===== EXCERPTED PASSAGE

White Paper • 8 min read
6 Tips for Building A Thriving Help Centre
Customers want to help themselves. They are more technically savvy than ever and have come to prefer the DIY approach to solving their issues and answering their own questions. A help centre is a must for your business—but that doesn't mean you shouldn't talk to your customers. Let's discuss what a help centre means, why you need it, and some best practices.
Last updated May 17, 2022
One of the first things you need to know when you're learning about help centres: Self-service matters. Not a little bit… Self-service matters a lot.
Why self-service is important in customer service
The evidence is overwhelming—your customers like to find answers on their own! In our own research we've found that most people prefer self-service over speaking with a representative. Almost three-quarters of Gen Z respondents and more than half of millennials, in fact, said they start with a search or a company’s help centre.
An infamous stat in the Harvard Business Review says that 81% of customers prefer to find answers themselves.
In 2019, we found that customers were almost twice as likely to use self-service as a company is to offer it: 40% of customers start with a search engine or help centre when getting in touch with support, while only about 20% of teams are offering self-service. A year later, in 2020, still less than a third of support teams were offering self-service.

==========
===== DATASET ROWS

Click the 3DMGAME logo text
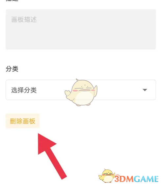Image resolution: width=162 pixels, height=185 pixels. click(136, 179)
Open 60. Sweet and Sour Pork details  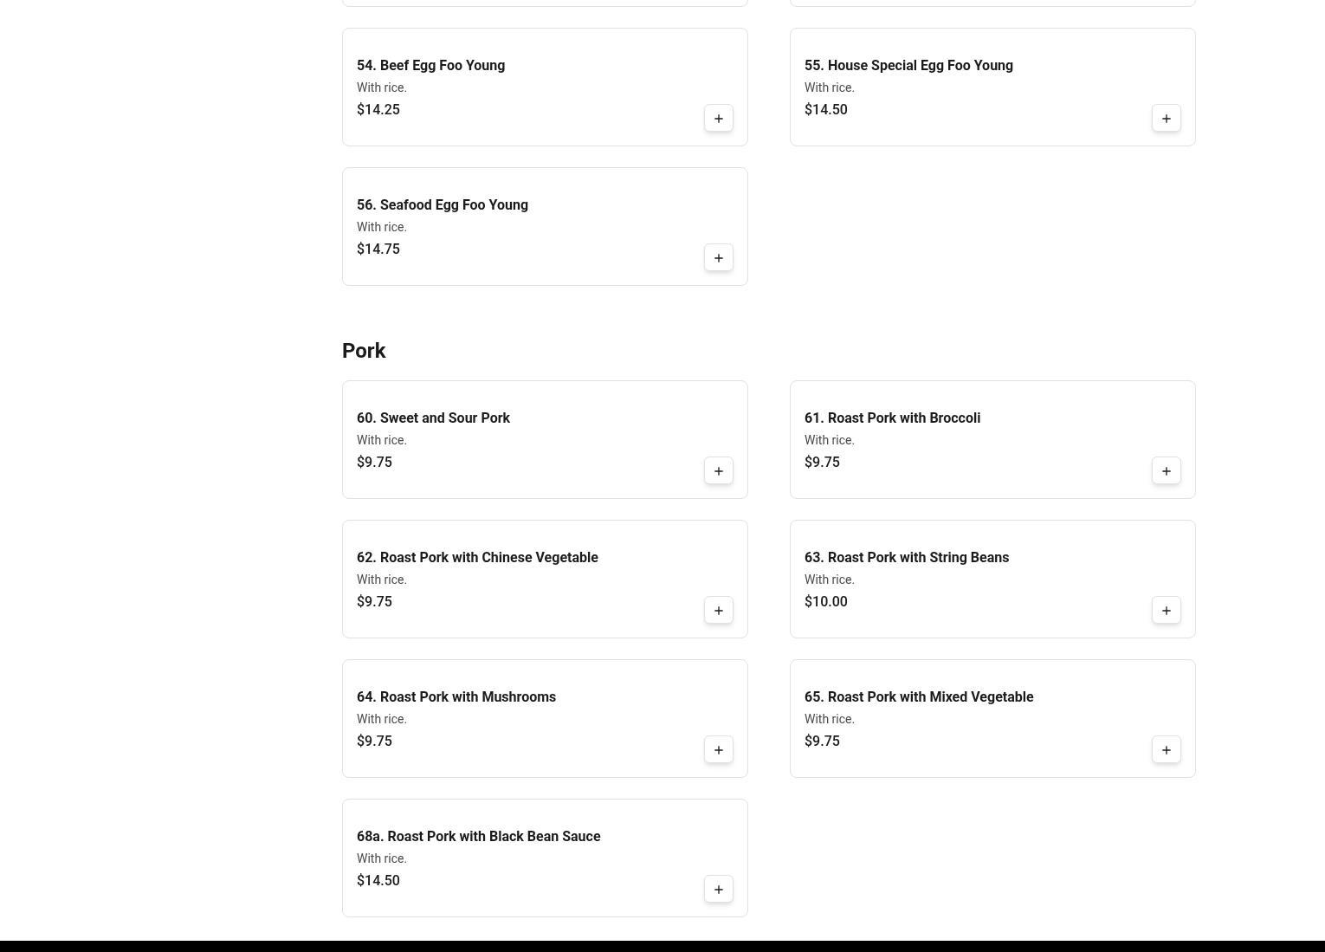(x=433, y=418)
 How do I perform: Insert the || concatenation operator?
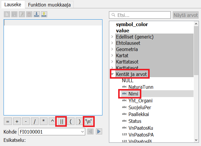point(62,121)
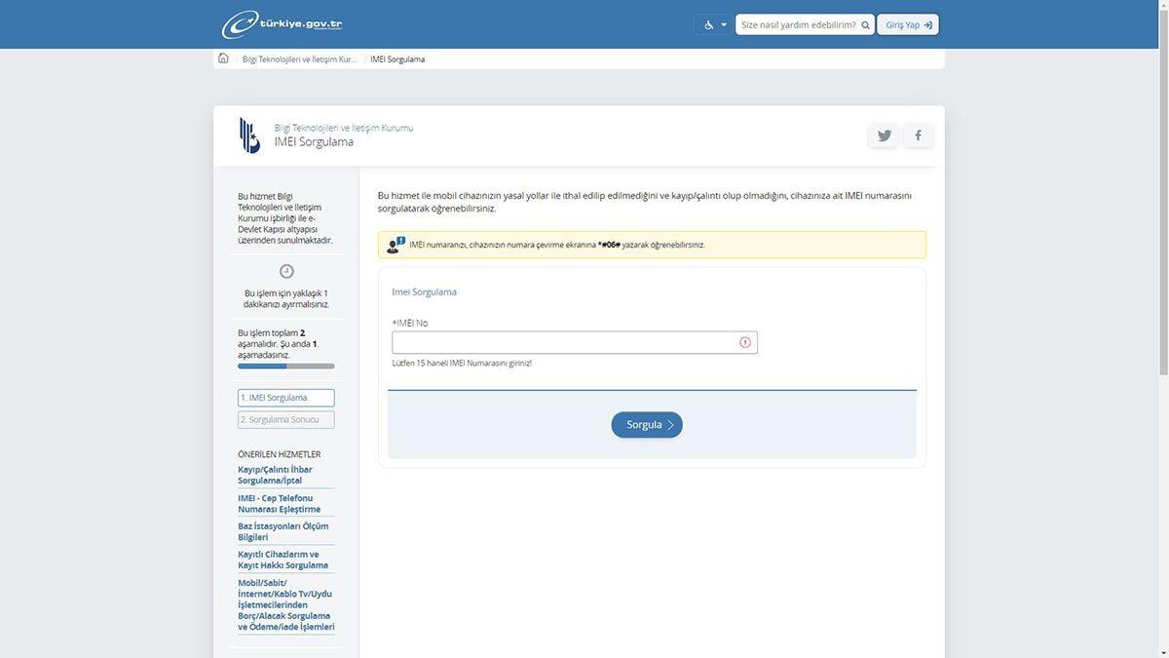Share the page on Facebook
Screen dimensions: 1169x658
918,135

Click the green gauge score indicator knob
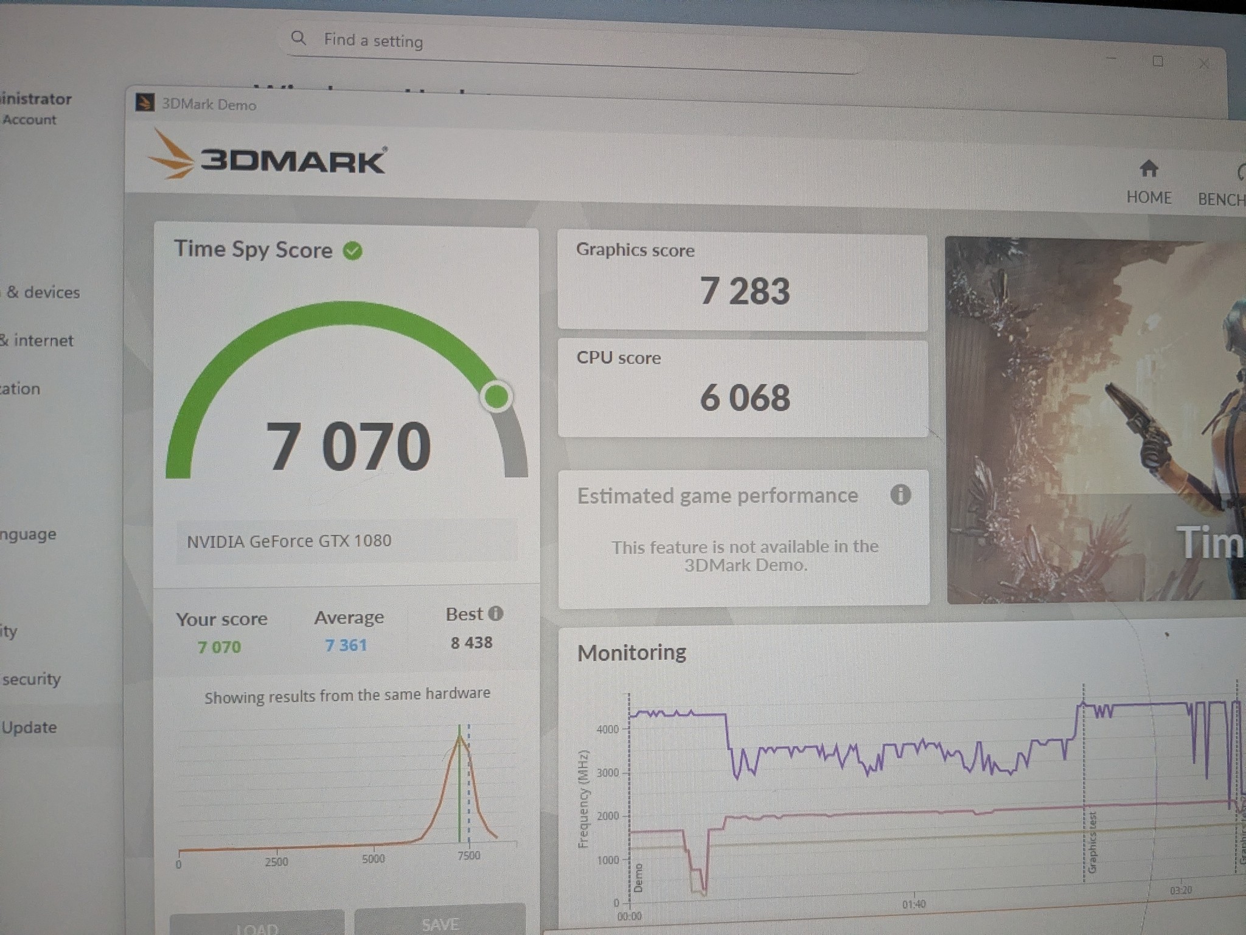[x=497, y=397]
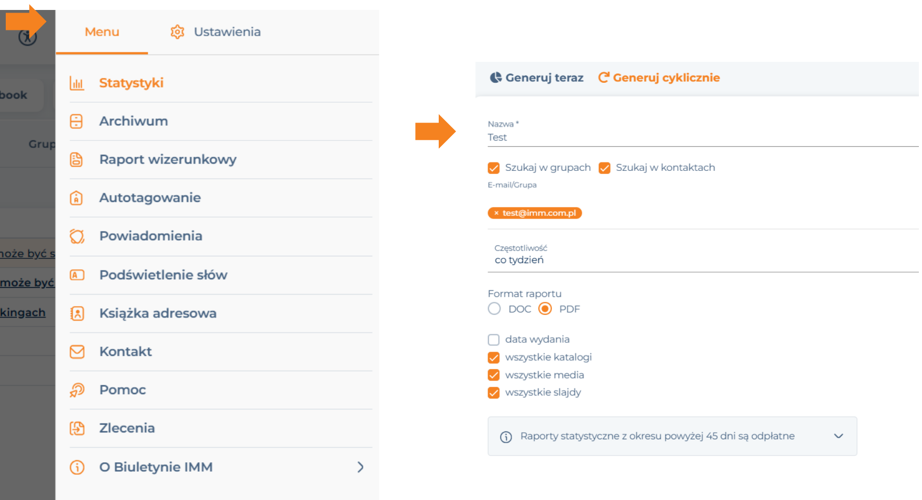Click the Pomoc support icon
922x500 pixels.
pos(77,390)
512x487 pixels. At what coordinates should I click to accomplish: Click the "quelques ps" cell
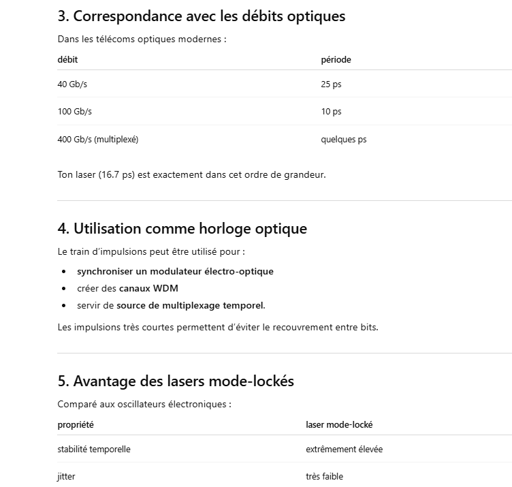pyautogui.click(x=343, y=140)
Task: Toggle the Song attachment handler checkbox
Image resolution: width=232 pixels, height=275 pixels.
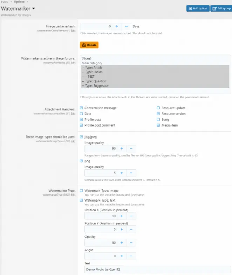Action: [158, 120]
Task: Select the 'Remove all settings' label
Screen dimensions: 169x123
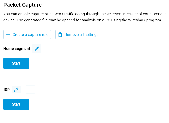Action: [x=81, y=35]
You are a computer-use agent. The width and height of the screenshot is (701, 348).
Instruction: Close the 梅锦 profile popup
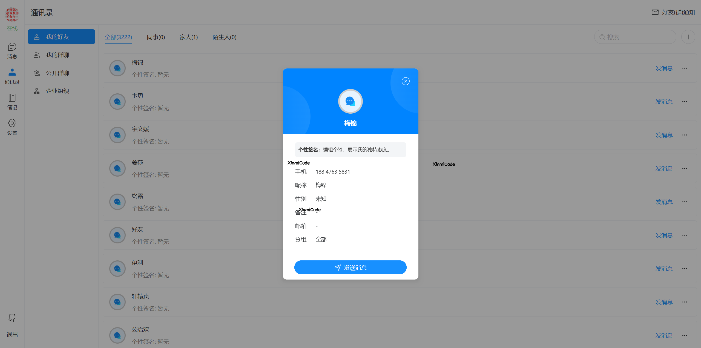406,81
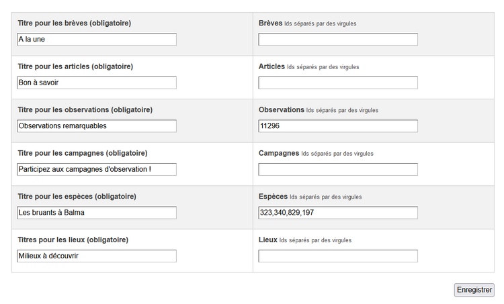Click the bold 'Espèces' label text
This screenshot has height=304, width=504.
coord(273,197)
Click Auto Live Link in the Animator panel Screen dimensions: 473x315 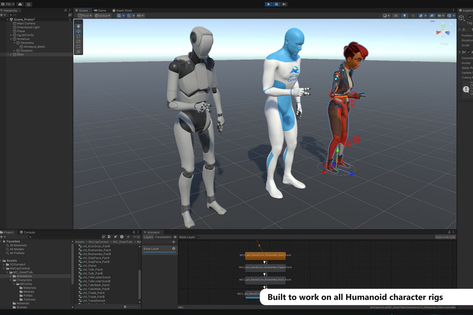(445, 237)
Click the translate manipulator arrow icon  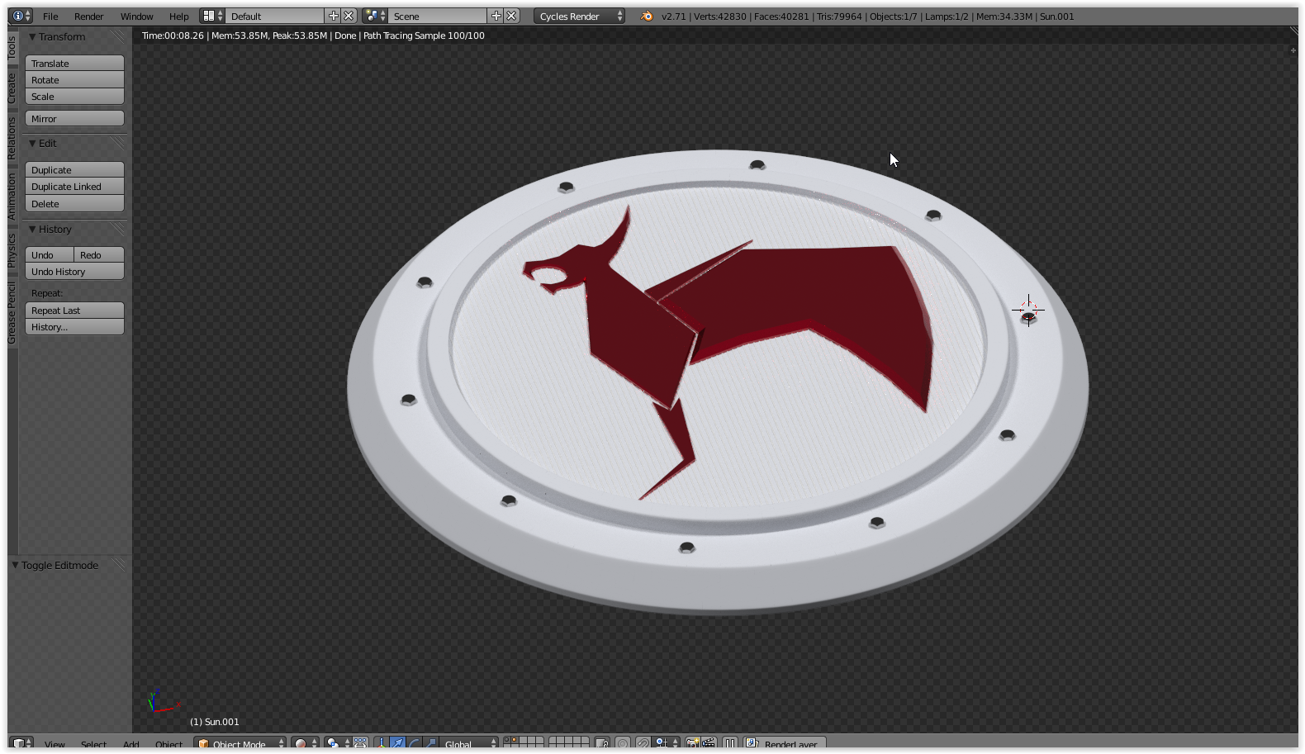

==========

§ OBJECTIVES
[A] According to the help center white paper, what share of customers prefer to find answers themselves in the statistic cited from the Harvard Business Review?
[B] Check each statement against the help center white paper and mark it yes or no, quoting the words that decide it: (i) In 2019, only about 20% of teams offered self-service. (ii) By 2020, more than half of support teams offered self-service. (iii) The white paper was last updated in 2021.
[C] Continue the help center white paper after its final paragraph.
The recorded data plays no part in any of the work here.

§ ANSWERS FOR THE EXERCISE
[A] 81% of customers.

[B]
(i) Yes: "while only about 20% of teams are offering self-service"
(ii) No: "in 2020, still less than a third of support teams were offering self-service"
(iii) No: "Last updated May 17, 2022"

[C]
In the guide that follows, we'll help you understand what it takes to build an all-in-one knowledge base, community and customer portal.
Why you need a help centre
Increase customer satisfaction by providing better service and meeting the needs of customers who prefer self-service
Reduce costs and increase efficiency by eliminating repetitive costs so agents can focus on more strategic tasks
Grow your business community and build deeper connections between your company and customers
A note on ticket deflection
“Deflection sounds defensive,” says Dave Dyson, senior customer service evangelist at Zendesk. “It's not that you don't want to talk to your customers—but you do want them to have information, readily and easily, so that they can solve problems themselves.”
How to kick off your help centre
Setting up a successful help centre is a big undertaking, in terms of effort and importance. We hope these steps and tips make it easier and also more fun.
1. The planning stage: Set goals
Whether you are just starting to think about launching a Help Centre or simply looking to improve what you have, the first and most vital step is to define what it is you hope to achieve. Is your purpose to reduce the number of support tickets submitted to your staff? Or is it simply to foster relationships and engagements amongst your customers and employees? These are some ideas to think about, but the important thing is to identify the right goals for your business and work to get consensus up front amongst key stakeholders.
Learn more
How knowledge-centred service benefits customer support teams
Information to include in your knowledge base
Six questions to ask before setting up your community
Set your support organisation up for success
2. Use data to drive your success
It is important to begin measuring the performance of your Help Centre from day one. Keeping track of things like:
Community analytics stats
Resolution times
Percentage of issues resolved by staff vs. those solved via the Help Centre
will help you understand if your Help Centre is effective and which areas need to be improved.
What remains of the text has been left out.